2. Shri Balbir Singh, Id. Advocate, submitted, that a show cause notice was issued to them for demanding the duty in respect of cotton waste cleared by them to Domestic Tariff Area; that the Additional Commissioner under the Adjudication Order No. 89/97 dropped the demand holding that the Cotton Waste cleared by a 100% Export Oriented Unit is exempted from payment of duty under Notification No. 8/96-C.E., dated 23.07.1996; that on appeal preferred by the Revenue the Commissioner (Appeals), under the Impugned Order set aside the Adjudication Order and confirmed the demand holding that a 100% EOU is to be treated as if it exists outside India and the duty is to be charged as if the goods are imported into India; that Notification No. 8/96 exempts such goods from the Central Excise duty only and in absence of clear cut exemption for duties of Customs, it cannot be stretched that the Notification allows exemption for basic customs duty and special customs duty. The Id. Advocate, further, submitted that the duty payable by a 100% EOU in respect of goods cleared to the Domestic Tariff Area is the excise duty which is equivalent the aggregate of the duties of customs on like goods manufactured outside India if imported into India; that as Notification No. 8/96 exempts the Central Excise Duty no duty can be charged from them; that goods cleared by a 100% EOU are not regarded as imported goods and as such no exemption Notification under Customs Act is required to be issued exempting the Customs Duty.

3. Dr. Ravinder Babu, Id. DR, countered the prayer by reiterating the findings of the Commissioner (Appeals).

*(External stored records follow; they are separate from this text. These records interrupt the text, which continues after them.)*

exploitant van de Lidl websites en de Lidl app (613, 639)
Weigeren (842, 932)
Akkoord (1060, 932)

4. We have considered the submissions of both the sides. A 100% Export Oriented Unit has to pay Central Excise Duty if the goods manufactured by it are removed to any place in India and duty payable by them is levied and collected under Section 3 of the Central Excise Act. Section 3 of the Central Excise Act provides that duty of excise, which shall be levied and collected on any excisable goods manufactured by a 100% Export Oriented Unit and allowed to be sold in India, shall be an amount equal to the aggregate of duties of Customs leviable on like goods when imported in to the Country. SI. No. 52.1 of the Table annexed to Notification No. 8/96 provides Nil rate of duty to all goods falling under Heading No. 52.02 of the Schedule to the Central Excise Tariff and manufactured by a 100% Export Oriented Unit and allowed to be sold in India. The applicants have thus made out a strong the prima facie case in their favour. Further, in their own case as reported in 2000 (115) E.L.T. 153 (Winsome Yarn Ltd. v. CCE, Chandigarh) and relied upon by the Commissioner (Appeals), does not appear to be applicable to the facts of the present case as the relevant Notification therein was 2/95-C.E. which provided a concessional rate of duty to the clearances made by 100% EOU to Domestic Tariff Area. Accordingly we waive the requirements of pre-deposit of the entire amount of duty and stay the recovery of the same during the pendency of the appeal.